◆ **Passage**
Data Migration -- IBM Db2 to Azure SQL¶
Audience: DBAs, Data Engineers, Migration Engineers Purpose: Comprehensive guide for moving data from IBM Db2 (z/OS and LUW) to Azure SQL, covering SSMA data migration, Db2 utilities, Azure Data Factory, bulk insert, and BCP for large tables.
Data migration strategy overview¶
Data migration from Db2 to Azure SQL follows one of four patterns depending on data volume, acceptable downtime, and source platform:
| Strategy | Data volume | Downtime tolerance | Best for |
|---|---|---|---|
| SSMA data migration | < 100 GB | Hours | Small databases, initial migrations, validation |
| Db2 EXPORT + AzCopy + BULK INSERT | 100 GB - 5 TB | Extended window (overnight/weekend) | Large tables, batch migration |
| Azure Data Factory Db2 connector | Any | Minimal (incremental) | Ongoing replication, phased cutover |
| BCP + parallel load | 1 TB+ | Extended window | Very large tables, maximum throughput |
1. SSMA data migration¶
SSMA for Db2 includes integrated data migration that reads source data via DRDA or native client and writes to the target Azure SQL database via bulk operations.

Items taken from a dataset:
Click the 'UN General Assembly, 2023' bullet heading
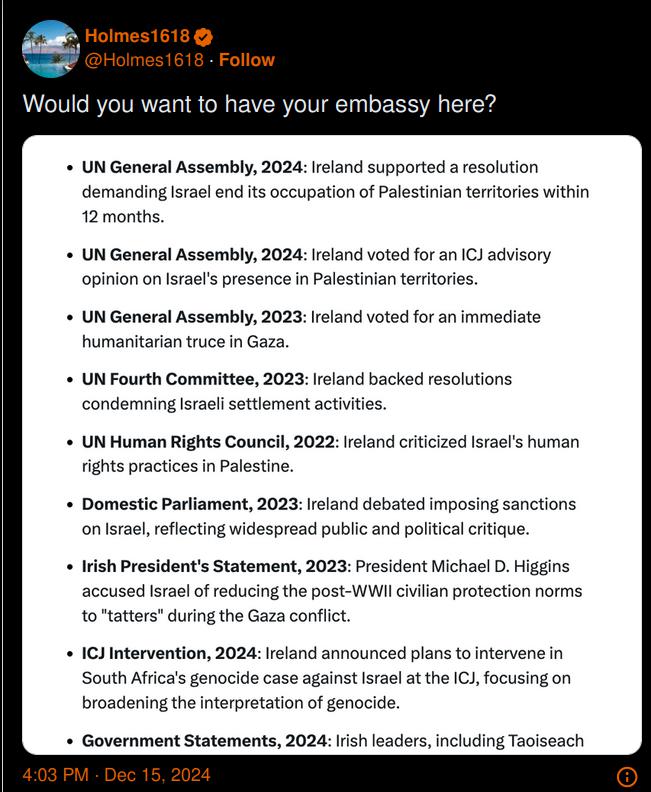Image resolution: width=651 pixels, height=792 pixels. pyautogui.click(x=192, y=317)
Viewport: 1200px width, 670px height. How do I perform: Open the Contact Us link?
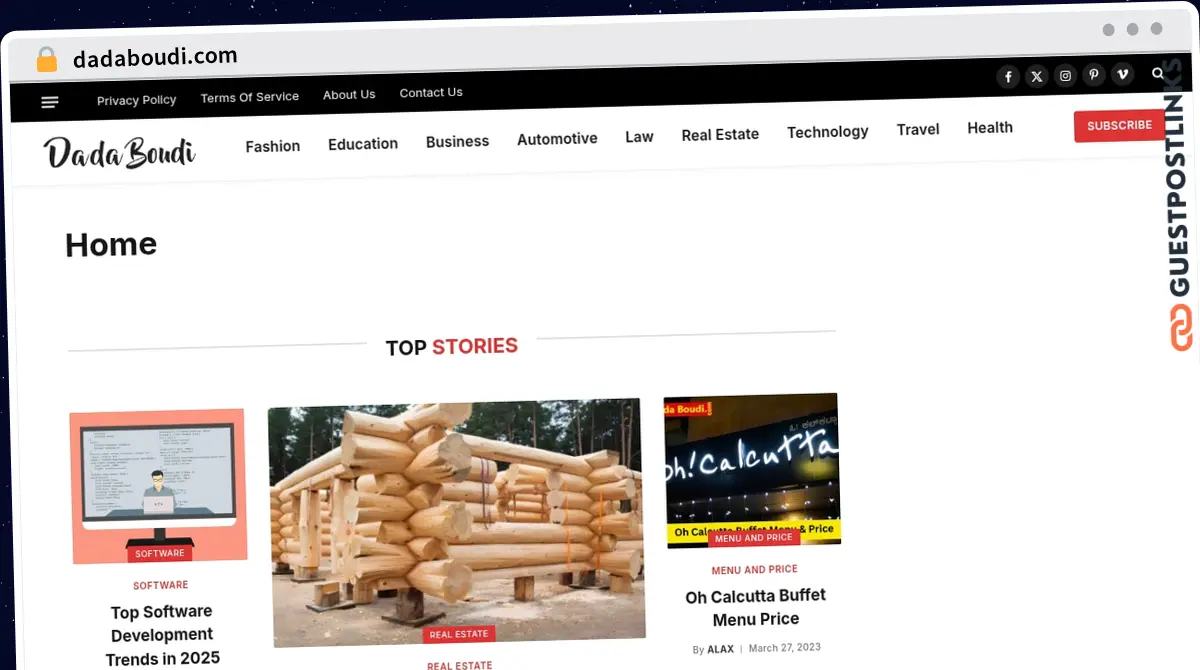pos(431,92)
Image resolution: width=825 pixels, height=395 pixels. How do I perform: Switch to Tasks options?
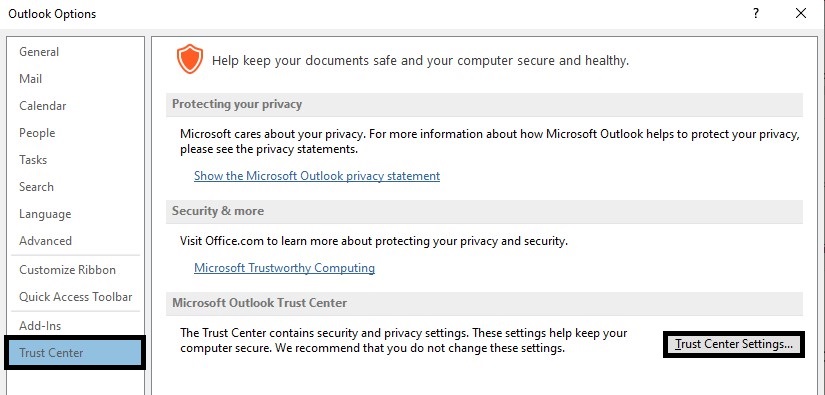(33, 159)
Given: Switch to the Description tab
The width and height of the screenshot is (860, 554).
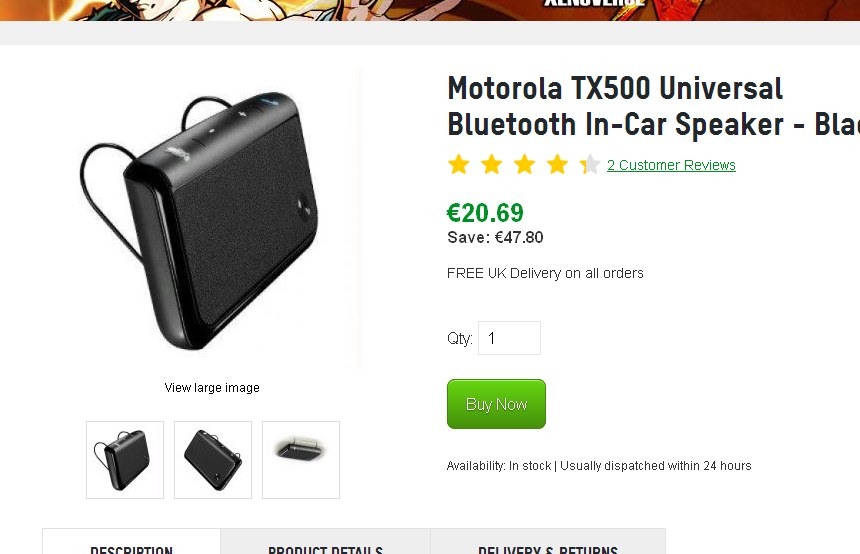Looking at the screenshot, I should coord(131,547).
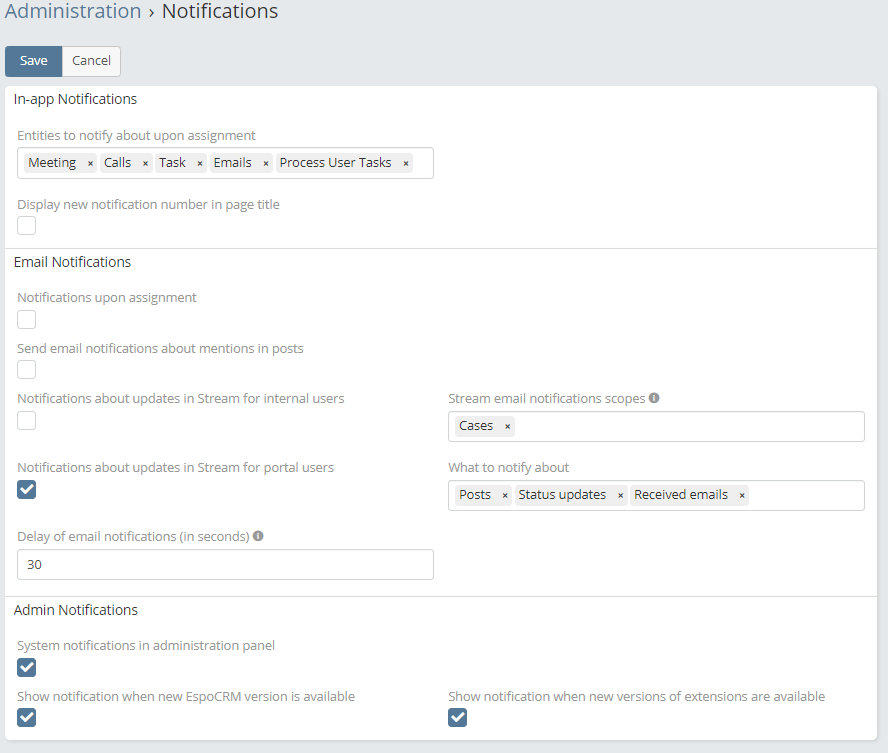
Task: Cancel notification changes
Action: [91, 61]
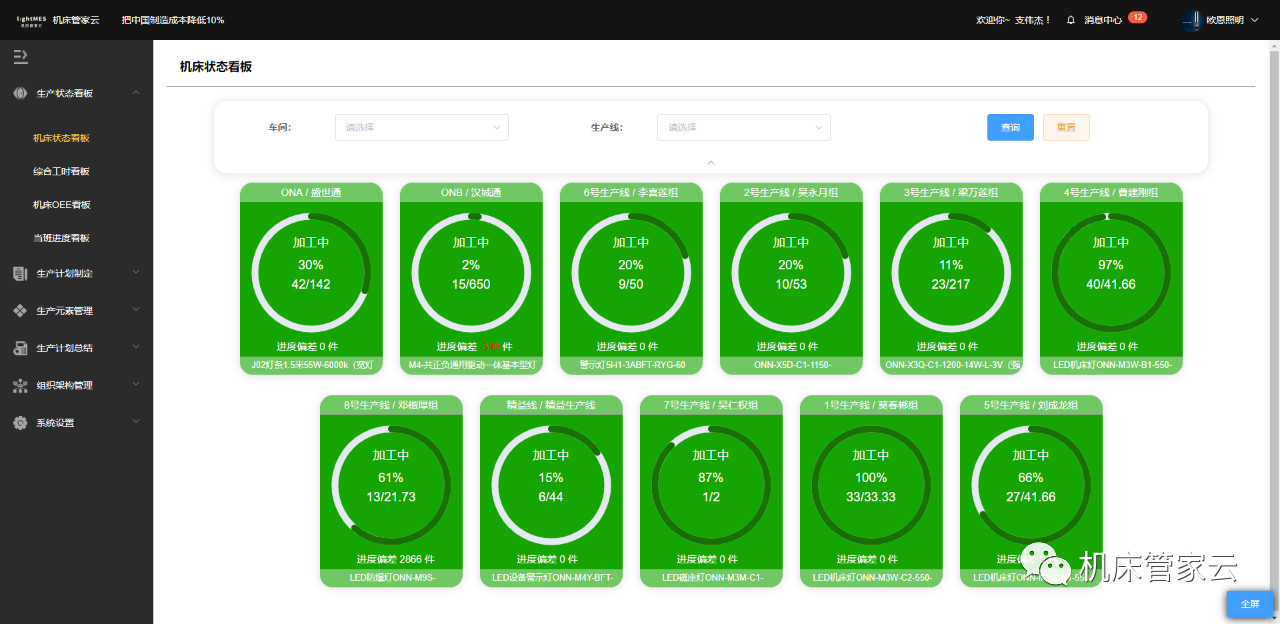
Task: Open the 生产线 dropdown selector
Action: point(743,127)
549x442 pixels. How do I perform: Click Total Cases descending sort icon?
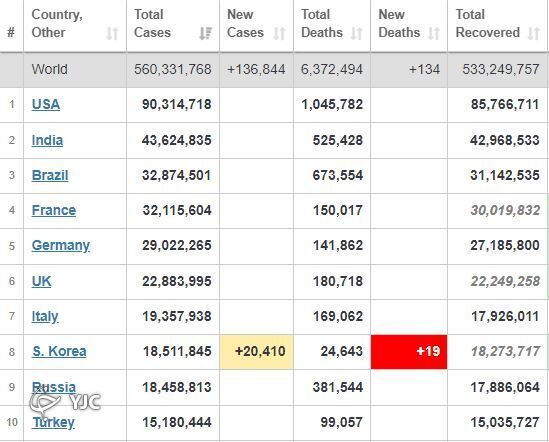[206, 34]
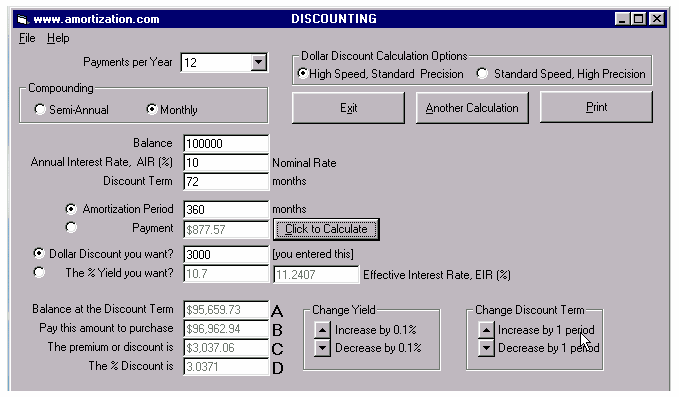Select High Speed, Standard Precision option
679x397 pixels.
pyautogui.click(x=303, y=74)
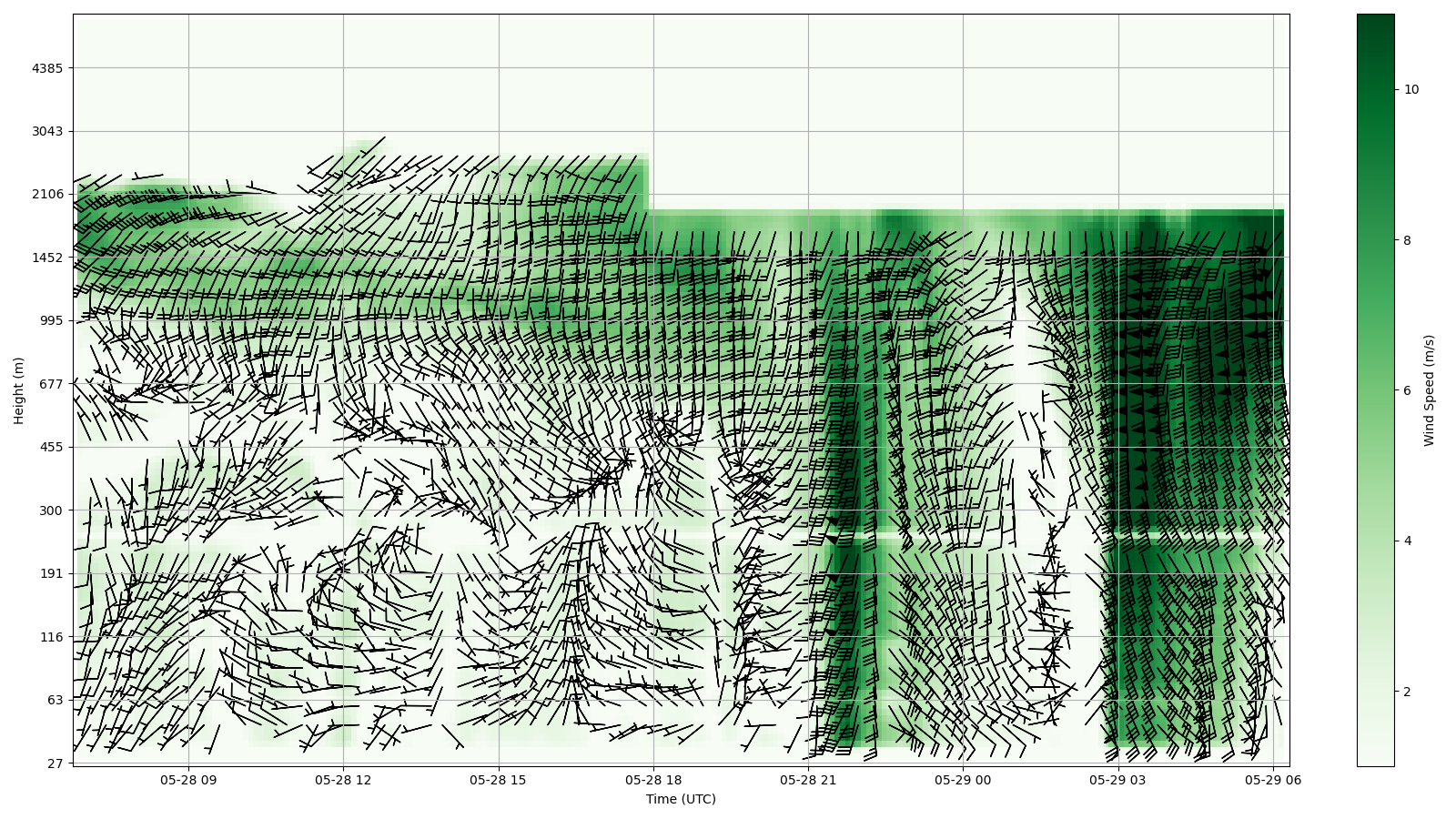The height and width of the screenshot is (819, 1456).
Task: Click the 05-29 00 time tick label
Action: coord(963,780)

◆ **Goals**
a) Put the rows into a numbered list, starting with the first row and going on through the line with "pos(431,92)". Leave out the pictures and any blank lines.
b) Continue the Db2 migration guide, picking up after its last sentence.
The Db2 migration guide and the rows come from separate sources.

◆ **Written responses**
a)
1. Click the 'UN General Assembly, 2023' bullet heading
2. Image resolution: width=651 pixels, height=792 pixels. pyautogui.click(x=192, y=317)
3. Viewport: 1200px width, 670px height. How do I perform: Open the Contact Us link?
4. pos(431,92)

b)
When to use SSMA data migration¶
- Databases under 100 GB total size
- Initial proof-of-concept or pilot migrations
- Small-to-medium tables where simplicity matters
- Validation testing alongside schema conversion
Configuration for data migration¶
In SSMA Project Settings, configure data migration parameters:
| SSMA setting | Recommended value | Notes |
|---|---|---|
| Batch size | 10,000 | Rows per batch; increase for simple schemas, decrease for wide rows |
| Extended data migration | Enable | Uses client-side data pump for better performance |
| Parallel data migration | Enable (4-8 threads) | Migrates multiple tables simultaneously |
| Table lock during migration | Enable | Improves insert throughput via TABLOCK hint |
| Data migration timeout | 7200 (seconds) | Increase for very large tables |
Running SSMA data migration¶
- Complete schema conversion and apply to target database.
- In SSMA, right-click the source database and select Migrate Data.
- SSMA reads source tables via the Db2 connection and performs bulk insert into target tables.
- Monitor progress in the SSMA output window. Failed rows are logged with error details.
- After completion, review the data migration report for table-level row counts and error summaries.
Handling SSMA data migration errors¶
Common errors and resolutions:
| Error | Cause | Resolution |
|---|---|---|
| String truncation | Source data exceeds target column width | Increase target column width or use VARCHAR(MAX) |
| Code page conversion | EBCDIC characters without Unicode mapping | Map problematic characters; see mainframe guide |
| Arithmetic overflow | DECFLOAT values exceeding DECIMAL precision | Increase target DECIMAL precision or use FLOAT |
| Foreign key violation | Parent table not yet migrated | Migrate parent tables first or disable FK constraints during load |
| Timeout | Large table exceeds default timeout | Increase timeout setting; consider alternative strategy |
2. Db2 EXPORT + AzCopy + BULK INSERT¶
For tables exceeding 100 GB or when SSMA throughput is insufficient, export data from Db2 to flat files, transfer to Azure, and bulk-load into Azure SQL.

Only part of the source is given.